Coral Reefs for Development?

Mario Morino posted a nice piece recently about the need to nurture "coral reefs" for innovation in the US. I like his metaphor very much. He notes we don't know how to create reefs from scratch. Silicon Valley and other innovation centers such as the Research Triangle in NC, the Boston/Cambridge area, and the Seattle/Richmond area have grown organically, without a lot of top-down planning or intervention. The key, Mario notes, is to make sure that conditions are favorable for these reefs to grow, and to avoid disturbing or destroying them when they emerge.
Though Mario is making the case for innovation in the broader sense, it is particularly relevant to developing countries. Per capita income throughout the world was more or less the same from the beginning of recorded history to the early 1800s. People struggled to produce enough to survive. In the early 1800s, a variety of technological and institutional innovations drove an incredible increase in per capita income. These innovations increased output beyond what was needed for immediate consumption, and the surplus could be re-invested to produce even more output in the future. Continued innovation meant that the returns to each unit of invested surplus (ie productivity growth) kept increasing as well.
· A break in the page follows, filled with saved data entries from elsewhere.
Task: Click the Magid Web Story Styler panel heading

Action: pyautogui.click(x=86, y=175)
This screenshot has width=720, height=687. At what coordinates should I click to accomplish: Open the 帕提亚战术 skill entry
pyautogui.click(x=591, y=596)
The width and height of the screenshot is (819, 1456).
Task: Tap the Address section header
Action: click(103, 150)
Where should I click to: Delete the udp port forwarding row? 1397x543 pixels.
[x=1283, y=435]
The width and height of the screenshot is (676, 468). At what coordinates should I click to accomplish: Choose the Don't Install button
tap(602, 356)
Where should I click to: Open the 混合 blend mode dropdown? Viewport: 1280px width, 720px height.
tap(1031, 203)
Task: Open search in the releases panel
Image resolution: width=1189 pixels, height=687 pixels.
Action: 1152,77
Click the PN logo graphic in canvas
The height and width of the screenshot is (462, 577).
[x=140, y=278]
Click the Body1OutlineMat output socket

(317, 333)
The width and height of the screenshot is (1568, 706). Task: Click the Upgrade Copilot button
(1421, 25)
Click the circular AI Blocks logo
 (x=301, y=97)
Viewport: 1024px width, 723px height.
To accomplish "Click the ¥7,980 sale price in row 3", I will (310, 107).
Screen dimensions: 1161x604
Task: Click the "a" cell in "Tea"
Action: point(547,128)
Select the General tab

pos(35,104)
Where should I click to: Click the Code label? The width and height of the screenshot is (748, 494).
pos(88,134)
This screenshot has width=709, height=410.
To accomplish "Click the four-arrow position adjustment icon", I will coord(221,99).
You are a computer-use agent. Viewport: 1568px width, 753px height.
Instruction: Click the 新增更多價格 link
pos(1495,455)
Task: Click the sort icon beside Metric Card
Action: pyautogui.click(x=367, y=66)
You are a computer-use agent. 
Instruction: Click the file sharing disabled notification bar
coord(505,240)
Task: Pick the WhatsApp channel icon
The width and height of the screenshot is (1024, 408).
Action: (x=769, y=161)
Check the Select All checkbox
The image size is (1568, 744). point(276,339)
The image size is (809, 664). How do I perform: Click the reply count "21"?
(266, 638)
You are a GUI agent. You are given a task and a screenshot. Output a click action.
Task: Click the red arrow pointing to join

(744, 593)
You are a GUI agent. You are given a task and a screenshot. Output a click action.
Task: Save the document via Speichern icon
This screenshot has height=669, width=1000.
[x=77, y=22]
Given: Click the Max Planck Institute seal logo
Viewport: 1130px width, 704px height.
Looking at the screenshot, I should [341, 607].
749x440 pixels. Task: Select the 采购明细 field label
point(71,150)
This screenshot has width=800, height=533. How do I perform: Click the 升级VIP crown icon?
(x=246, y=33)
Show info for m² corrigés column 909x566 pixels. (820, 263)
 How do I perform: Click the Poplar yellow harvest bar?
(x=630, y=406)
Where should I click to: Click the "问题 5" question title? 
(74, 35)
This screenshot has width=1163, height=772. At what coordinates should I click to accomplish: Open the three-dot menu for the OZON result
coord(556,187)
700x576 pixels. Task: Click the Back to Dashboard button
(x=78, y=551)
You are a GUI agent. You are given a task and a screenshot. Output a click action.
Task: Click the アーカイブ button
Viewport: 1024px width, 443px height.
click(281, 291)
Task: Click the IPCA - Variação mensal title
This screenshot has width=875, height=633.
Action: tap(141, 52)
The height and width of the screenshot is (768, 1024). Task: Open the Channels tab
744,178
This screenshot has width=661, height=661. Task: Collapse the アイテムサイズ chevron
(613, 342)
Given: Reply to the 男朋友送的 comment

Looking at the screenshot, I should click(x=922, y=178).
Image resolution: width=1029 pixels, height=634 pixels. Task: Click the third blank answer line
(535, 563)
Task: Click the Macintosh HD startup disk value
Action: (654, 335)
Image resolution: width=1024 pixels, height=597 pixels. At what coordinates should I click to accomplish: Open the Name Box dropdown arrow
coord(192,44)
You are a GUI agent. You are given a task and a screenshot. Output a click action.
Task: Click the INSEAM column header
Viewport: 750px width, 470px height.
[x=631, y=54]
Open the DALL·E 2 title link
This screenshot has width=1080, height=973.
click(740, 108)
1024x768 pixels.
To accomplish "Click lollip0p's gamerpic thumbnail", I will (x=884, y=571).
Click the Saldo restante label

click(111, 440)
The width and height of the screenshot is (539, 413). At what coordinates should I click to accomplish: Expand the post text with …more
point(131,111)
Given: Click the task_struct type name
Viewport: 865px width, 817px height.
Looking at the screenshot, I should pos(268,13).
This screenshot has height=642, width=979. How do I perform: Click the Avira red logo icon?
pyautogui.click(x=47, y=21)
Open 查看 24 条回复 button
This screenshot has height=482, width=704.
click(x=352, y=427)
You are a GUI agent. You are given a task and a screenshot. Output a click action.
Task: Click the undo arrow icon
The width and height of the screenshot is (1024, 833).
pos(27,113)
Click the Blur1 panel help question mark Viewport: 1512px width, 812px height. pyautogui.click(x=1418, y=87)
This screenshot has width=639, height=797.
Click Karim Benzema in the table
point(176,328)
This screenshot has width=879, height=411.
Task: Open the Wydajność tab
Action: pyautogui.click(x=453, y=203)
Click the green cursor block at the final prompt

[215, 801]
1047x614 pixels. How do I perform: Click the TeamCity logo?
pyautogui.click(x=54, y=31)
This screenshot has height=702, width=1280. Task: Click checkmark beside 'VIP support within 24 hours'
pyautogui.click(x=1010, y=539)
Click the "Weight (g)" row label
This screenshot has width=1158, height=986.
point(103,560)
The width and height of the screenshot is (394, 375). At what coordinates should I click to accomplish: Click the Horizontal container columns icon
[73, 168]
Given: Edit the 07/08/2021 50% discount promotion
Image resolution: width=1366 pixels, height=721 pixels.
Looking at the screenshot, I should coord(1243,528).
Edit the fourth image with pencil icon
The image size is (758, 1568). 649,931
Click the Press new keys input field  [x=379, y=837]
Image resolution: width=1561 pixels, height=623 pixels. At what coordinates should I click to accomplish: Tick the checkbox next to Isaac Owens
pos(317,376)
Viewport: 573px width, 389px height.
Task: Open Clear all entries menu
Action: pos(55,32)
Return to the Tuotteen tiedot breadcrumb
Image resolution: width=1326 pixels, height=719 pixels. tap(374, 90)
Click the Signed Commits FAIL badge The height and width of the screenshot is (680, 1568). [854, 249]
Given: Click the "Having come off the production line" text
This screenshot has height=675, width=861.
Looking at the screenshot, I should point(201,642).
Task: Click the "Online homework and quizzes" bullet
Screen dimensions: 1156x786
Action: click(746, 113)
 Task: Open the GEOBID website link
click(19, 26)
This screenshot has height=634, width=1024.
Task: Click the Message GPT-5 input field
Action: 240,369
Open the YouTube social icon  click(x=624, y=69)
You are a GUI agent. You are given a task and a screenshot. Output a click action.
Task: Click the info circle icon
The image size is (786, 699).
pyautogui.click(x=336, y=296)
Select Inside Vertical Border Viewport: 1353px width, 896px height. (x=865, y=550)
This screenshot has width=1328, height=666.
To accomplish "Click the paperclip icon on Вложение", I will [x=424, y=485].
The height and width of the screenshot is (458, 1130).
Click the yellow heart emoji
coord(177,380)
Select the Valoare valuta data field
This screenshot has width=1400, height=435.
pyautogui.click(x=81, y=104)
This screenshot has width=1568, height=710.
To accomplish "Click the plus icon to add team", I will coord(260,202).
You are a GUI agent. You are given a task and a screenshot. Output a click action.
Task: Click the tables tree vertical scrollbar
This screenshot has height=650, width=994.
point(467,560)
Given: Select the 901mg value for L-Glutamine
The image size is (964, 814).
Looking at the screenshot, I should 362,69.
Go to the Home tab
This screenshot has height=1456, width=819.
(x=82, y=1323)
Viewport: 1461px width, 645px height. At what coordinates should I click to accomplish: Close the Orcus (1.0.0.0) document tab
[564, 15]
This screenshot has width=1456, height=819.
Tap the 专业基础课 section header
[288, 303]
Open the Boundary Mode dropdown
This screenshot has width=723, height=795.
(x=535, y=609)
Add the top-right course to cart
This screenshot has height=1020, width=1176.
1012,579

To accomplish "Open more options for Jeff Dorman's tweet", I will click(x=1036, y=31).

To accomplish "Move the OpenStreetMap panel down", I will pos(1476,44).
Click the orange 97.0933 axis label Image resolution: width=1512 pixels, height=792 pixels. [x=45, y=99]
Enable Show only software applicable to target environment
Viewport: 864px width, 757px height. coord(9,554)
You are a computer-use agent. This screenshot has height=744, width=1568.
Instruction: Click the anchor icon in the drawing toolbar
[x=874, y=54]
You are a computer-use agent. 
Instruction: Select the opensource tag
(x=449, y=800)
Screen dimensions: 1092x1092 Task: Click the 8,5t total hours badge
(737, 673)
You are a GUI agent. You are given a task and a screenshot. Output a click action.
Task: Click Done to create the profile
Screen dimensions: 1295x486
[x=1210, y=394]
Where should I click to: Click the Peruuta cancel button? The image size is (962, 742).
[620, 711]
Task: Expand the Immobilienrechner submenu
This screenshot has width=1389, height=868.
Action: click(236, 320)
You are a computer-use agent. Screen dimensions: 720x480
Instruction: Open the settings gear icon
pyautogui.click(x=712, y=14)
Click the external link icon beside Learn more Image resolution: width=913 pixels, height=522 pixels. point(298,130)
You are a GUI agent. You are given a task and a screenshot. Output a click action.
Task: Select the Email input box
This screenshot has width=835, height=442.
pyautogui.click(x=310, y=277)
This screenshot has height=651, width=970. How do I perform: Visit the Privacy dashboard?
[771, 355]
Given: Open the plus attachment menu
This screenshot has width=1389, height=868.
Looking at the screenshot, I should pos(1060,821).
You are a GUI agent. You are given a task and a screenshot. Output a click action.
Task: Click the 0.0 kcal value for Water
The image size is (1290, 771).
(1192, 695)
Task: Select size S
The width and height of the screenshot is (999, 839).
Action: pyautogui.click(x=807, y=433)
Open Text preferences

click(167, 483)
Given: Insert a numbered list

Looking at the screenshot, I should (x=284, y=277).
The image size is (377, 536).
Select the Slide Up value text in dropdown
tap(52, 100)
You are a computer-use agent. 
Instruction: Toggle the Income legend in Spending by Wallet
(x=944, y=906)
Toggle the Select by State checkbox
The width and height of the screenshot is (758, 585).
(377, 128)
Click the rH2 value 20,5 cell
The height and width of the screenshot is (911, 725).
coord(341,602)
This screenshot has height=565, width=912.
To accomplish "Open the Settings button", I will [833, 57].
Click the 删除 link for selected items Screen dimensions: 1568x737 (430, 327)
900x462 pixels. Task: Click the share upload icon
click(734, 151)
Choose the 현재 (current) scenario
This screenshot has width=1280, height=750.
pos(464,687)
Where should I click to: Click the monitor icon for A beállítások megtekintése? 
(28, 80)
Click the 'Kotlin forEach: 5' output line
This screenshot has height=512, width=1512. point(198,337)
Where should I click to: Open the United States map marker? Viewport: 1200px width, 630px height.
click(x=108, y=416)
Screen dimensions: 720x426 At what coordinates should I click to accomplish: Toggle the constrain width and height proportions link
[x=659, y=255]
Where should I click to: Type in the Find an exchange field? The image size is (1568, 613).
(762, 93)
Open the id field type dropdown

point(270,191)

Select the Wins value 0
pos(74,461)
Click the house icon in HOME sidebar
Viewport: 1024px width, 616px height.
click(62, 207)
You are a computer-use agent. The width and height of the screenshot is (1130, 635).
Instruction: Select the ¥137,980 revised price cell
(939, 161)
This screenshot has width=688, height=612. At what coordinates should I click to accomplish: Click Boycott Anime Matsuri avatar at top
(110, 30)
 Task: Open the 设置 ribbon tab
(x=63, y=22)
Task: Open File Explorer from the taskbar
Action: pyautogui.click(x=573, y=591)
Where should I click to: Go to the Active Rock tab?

Few of us realize the extent to which we live in a period of unprecedented affluence. But the picture looks very different for people who live in what we call developing countries. Here is a comparison of growth in per capita for developed vs. developing countries (click to enlarge):
















The astounding gap between growth in developed vs developing countries is hard to explain. There have been many schools of thought over the years, but most have turned out to provide few useful insights about how to spur faster growth in developing countries.
The whole international aid field is built on the notion that the developed countries can invest additional capital into the developing countries to accelerate the latters' rate of growth. Unfortunately, the returns to the $2 trillion in aid spent over the last 50 years have been disappointing. Some studies show zero return, while other studies show a positive, but small return. No one questions the fact that there has been little or no productivity growth in the returns to the aid spent.
The low or zero productivity growth for aid reflects the lack of innovation in the field, which resembles the world economy pre-1800. But there is hope: when Mari and I did the first Innovation and Development Marketplaces at the World Bank ten years ago, we accidentally tapped into an exceptional well of innovation that the current aid system is ignoring.
The prescription here is clear: "Physician, heal thyself." The top challenge for the aid system is to infuse innovation into its own DNA. GlobalGiving is a first step in that direction, and we are planning many new features in the year ahead. There have been other admirable new approaches arising out there as well. But much more needs to be done to bring the aid business into the modern era.